" Les idées, bordel !, l'éditorial de Jean-Emmanuel Ducoin dans l'Humanité de ce jour !
Six semaines… Sans céder à l’espèce
de sidération généralisée qui provoque des regards en biais sur une campagne
qui ne ressemble décidément à aucune autre, oui, vous avez quand même bien lu :
il reste quarante deux jours avant le premier tour de la présidentielle. Et,
comme chacun peut le constater avec plus ou moins d’amertume, les débats
politiques et médiatiques oscillent entre l’hystérie généralisée et une forme
de grand jeu soit disant ludique, façon PMU ou loto sportif, où chacun y va de
son pronostic en misant sur les scénarios anticipés d’un résultat pourtant
aléatoire, comme le pratiquent les bookmakers de pays voisins… Combien de temps
encore cela durera-t-il ? Combine de temps faut-il à une société
démocratique comme la nôtre pour encaisser le choc inouï d’une confrontation
quasi confisquée, pour enfin dépasser l’émotion du grand n’importe quoi et s’autorisant
une prise de hauteur qui permettrait de retrouver collectivement le chemin de
la pensée et de la raison ? Alors que la moitié des électeurs potentiels
ne savent pas toujours s’ils iront voter et pour qui, sinon pourquoi, nos
esprits éprouvés de tristesse, de colère parfois, de peur aussi, sont sommés de
n’avoir qu’un seul horizon : se déterminer en fonction du monde FN. Sauter
les étapes. Céder à tout. Et pourquoi pas se jeter soi-même par – dessus bord…
Il n’y a rien de pire que les
évidences qu’on cherche à nous imposer.
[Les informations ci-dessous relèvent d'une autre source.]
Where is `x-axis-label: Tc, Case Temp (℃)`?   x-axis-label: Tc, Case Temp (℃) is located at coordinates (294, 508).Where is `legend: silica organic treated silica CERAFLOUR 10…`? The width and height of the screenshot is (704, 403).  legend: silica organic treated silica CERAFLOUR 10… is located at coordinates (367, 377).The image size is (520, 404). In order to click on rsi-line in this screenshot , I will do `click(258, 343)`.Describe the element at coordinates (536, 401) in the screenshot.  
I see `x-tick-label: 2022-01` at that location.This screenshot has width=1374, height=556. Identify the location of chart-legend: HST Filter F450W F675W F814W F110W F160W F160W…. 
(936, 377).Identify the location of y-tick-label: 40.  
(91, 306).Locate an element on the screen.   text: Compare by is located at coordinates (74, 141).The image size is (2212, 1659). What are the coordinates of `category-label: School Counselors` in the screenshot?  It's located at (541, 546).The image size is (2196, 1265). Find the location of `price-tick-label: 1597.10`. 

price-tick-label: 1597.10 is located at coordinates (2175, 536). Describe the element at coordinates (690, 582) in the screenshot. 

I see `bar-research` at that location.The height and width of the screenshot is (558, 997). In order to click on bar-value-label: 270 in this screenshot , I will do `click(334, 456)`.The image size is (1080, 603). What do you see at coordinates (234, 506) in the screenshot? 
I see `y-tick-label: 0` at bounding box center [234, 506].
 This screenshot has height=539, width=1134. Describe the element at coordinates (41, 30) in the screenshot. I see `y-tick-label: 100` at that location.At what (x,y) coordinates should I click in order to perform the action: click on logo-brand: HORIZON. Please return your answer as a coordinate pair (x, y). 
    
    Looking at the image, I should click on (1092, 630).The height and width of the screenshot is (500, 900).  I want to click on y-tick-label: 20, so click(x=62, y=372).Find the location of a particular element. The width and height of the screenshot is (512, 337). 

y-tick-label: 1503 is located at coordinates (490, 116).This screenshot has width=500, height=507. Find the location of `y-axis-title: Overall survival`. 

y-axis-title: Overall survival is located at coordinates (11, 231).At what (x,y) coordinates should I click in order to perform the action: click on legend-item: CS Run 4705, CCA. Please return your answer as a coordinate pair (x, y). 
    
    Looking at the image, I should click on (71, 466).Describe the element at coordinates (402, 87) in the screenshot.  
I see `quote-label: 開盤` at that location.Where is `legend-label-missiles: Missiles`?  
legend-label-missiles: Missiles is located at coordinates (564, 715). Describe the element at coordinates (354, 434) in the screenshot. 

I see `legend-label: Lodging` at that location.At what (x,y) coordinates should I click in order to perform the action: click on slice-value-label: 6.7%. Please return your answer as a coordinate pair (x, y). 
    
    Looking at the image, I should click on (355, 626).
Ainsi, il n’y aurait pas d’alternative
à la vague brune forcément irrépressible, pas d’autre système possible que le
libéralisme – doux ou sauvage –, pas d’autre avenir européen que celui de
Merkel – Hollande – Macron et, bien sûr, pas d’autres candidats crédibles que
ceux dont les sondages – fumisterie – nous claironnent qu’ils seront assurément
au second tour. Et les idées, bordel ! Pourquoi votons – nous ? Pour
la mise en place de minables stratégies dont les français ne veulent d’ailleurs
plus, autant de basses manœuvres commanditées qui caractérisent, plus que
jamais, la fin de l’ancien régime et la faillite d’une Ve République
à bout de souffle ? Ou votons – nous pour des idées ? Notre conviction est
simple : les électeurs vraiment de gauche ne voteront pas, cette fois,
sous la pression de certitudes qui n’en sont pas. C’est sérieux, la politique.